Last month the Court of Appeal rejected an application by several media outlets to allow them identify a woman who killed her three-year-old child.
She was found not guilty of murder by reason of insanity following a short trial last year.
Before the trial began, two High Court judges ordered that the victim should not be identified. Consequently, the woman could not be named.
Counsel for the Director of Public Prosecutions had requested the order, holding that Section 252 of the Children Act 2001 makes it an offence to publish anything that could identify a child who is an alleged victim of an offence, including a deceased child.
The Court of Appeal upheld that interpretation. Mr Justice George Birmingham said that while its ruling might be of surprise to the media, it was not possible to read Section 252 “as not including a deceased person who was a child at the time of death”.
He said the language in the statute is “clear and unequivocal” and if change was required, it would be a matter for the Oireachtas to consider.
The issue technically remains before the courts as the period for filing an appeal to the Supreme Court has not expired. However, Ms McEntee has given a strong indication the matter could progress to the legislature.
A spokesman for the Minister said while the ruling remains under review by officials at the Department, she is “committed to finding suitable means to progress any necessary legislative changes as expeditiously as possible in order to respond to concerns that have been raised”.
The Minister is also open to hearing the views of anyone affected by the ruling, particularly a bereaved parent or relative. To date, one such submission has been received.
Concerns arising from the ruling relate to the ability of the press to report in detail on criminal cases and on the right of those affected, such as victims and family members, to have their views heard and expressed in their name.
The ruling also means that when a child victim of crime turns 18, the prohibition would remain in place. This would prove consequential in cases of rape or sexual abuse, for instance, where a victim wishes to waive their right to anonymity in order to allow for the identification of the perpetrator and, potentially, to make a public statement, as often occurs.

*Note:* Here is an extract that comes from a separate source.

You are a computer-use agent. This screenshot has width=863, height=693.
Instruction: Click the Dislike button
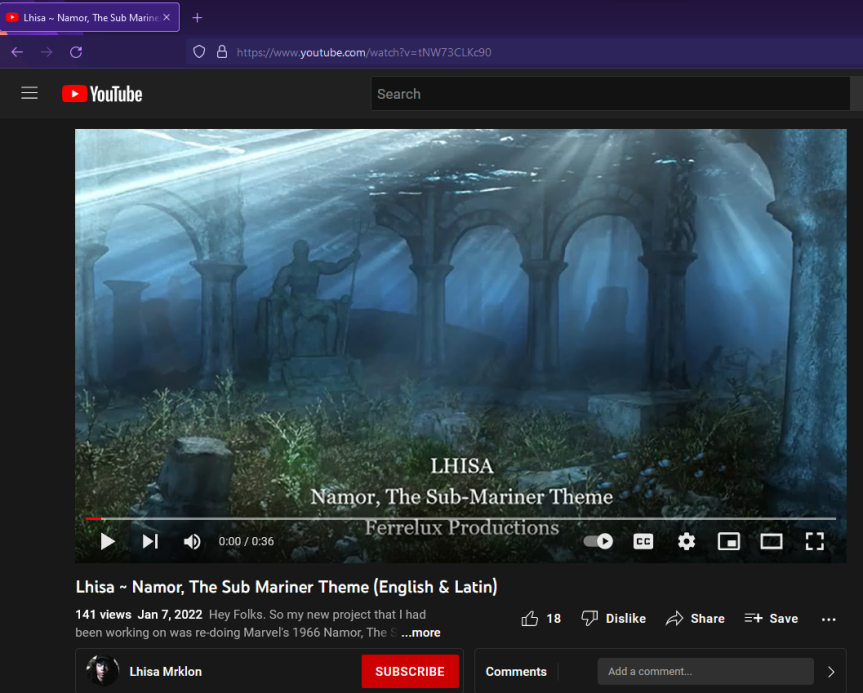[x=613, y=619]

Tom O’Malley, senior law lecturer at NUI Galway and a member of the Irish Law Reform Commission, said that while the Court of Appeal had to interpret the law by giving it plain and ordinary meaning, “if it’s correct in its interpretation, the Government should review the section in order to determine precisely which class of persons it is designed to protect”.
He said a revision of the law might allow, for example in the case of murder, that the child’s identity could be revealed unless the court has good reason for ruling to the contrary.

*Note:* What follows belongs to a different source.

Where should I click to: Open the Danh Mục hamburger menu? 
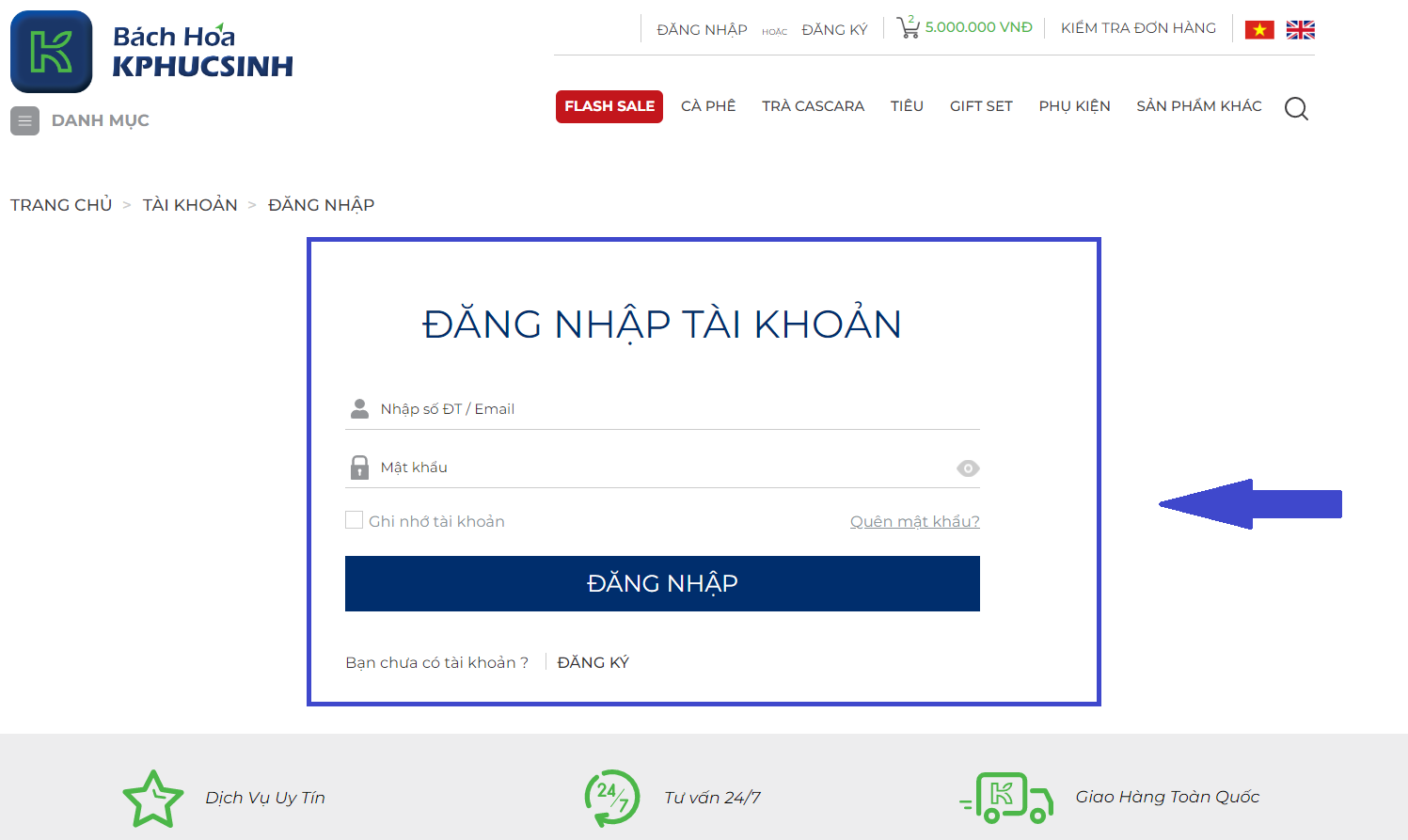(x=24, y=120)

“In delayed prosecutions for childhood sexual abuse, the revised law could confirm that the victim, if an adult at the time of the conviction, may consent to having their name revealed.”
Mr O’Malley also said he agreed with a separate interpretation by Mr Justice Tony Hunt at the Central Criminal Court that the prohibition need not apply where a victim was a child when the offence was committed but who is an adult, and perhaps well into adulthood, when the proceedings take place.